[Opening Study material section]

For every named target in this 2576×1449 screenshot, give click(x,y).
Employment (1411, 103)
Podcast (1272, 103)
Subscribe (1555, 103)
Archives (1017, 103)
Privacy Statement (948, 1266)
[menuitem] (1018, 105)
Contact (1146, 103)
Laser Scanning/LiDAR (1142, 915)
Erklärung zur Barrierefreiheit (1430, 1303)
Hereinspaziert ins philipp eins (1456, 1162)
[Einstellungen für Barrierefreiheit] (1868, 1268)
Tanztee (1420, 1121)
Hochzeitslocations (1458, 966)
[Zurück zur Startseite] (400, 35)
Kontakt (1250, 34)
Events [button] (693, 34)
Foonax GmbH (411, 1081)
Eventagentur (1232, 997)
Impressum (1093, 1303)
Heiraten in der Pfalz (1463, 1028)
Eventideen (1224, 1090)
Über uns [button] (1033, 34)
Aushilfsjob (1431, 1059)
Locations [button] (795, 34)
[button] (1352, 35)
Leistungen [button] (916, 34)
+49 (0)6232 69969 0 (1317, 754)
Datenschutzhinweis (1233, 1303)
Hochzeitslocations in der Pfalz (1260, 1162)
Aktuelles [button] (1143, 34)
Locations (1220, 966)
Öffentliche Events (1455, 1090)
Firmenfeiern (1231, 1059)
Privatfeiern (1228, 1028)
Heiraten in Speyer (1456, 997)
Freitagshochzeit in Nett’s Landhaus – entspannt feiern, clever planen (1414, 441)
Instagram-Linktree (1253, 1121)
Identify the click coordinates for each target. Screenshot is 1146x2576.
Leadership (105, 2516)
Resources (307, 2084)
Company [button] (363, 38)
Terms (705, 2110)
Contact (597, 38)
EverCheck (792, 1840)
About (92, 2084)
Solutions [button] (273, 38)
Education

[Closing Study material section]

• _What the task asks_
Above are some records; copy each line there that contains "Pfalz".

• _Task result_
Heiraten in der Pfalz (1463, 1028)
Hochzeitslocations in der Pfalz (1260, 1162)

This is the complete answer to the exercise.